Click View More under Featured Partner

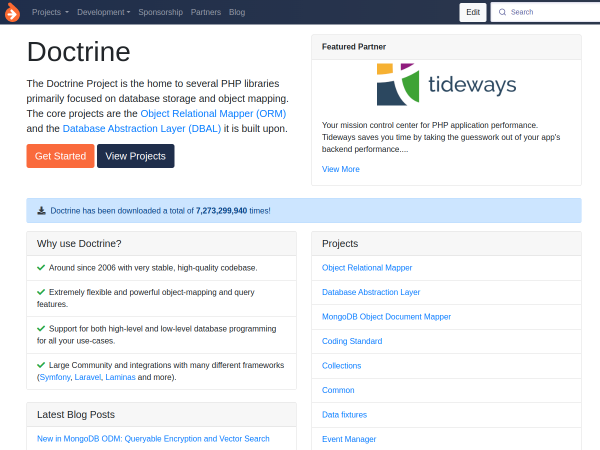pyautogui.click(x=340, y=169)
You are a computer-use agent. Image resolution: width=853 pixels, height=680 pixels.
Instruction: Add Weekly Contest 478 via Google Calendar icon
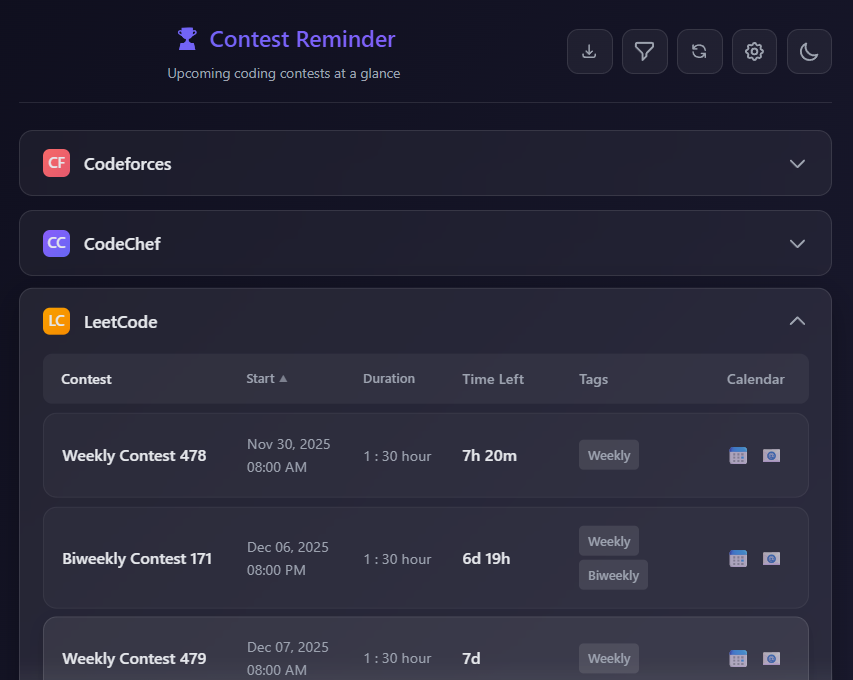pos(738,455)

┄┄┄┄┄┄┄┄┄┄┄┄┄┄┄┄┄┄┄┄

> _What is required_
The entire listing above, word for word and without pictures, is what should be output.

> _The answer_
Click View More under Featured Partner

pyautogui.click(x=340, y=169)
You are a computer-use agent. Image resolution: width=853 pixels, height=680 pixels.
Instruction: Add Weekly Contest 478 via Google Calendar icon
pos(738,455)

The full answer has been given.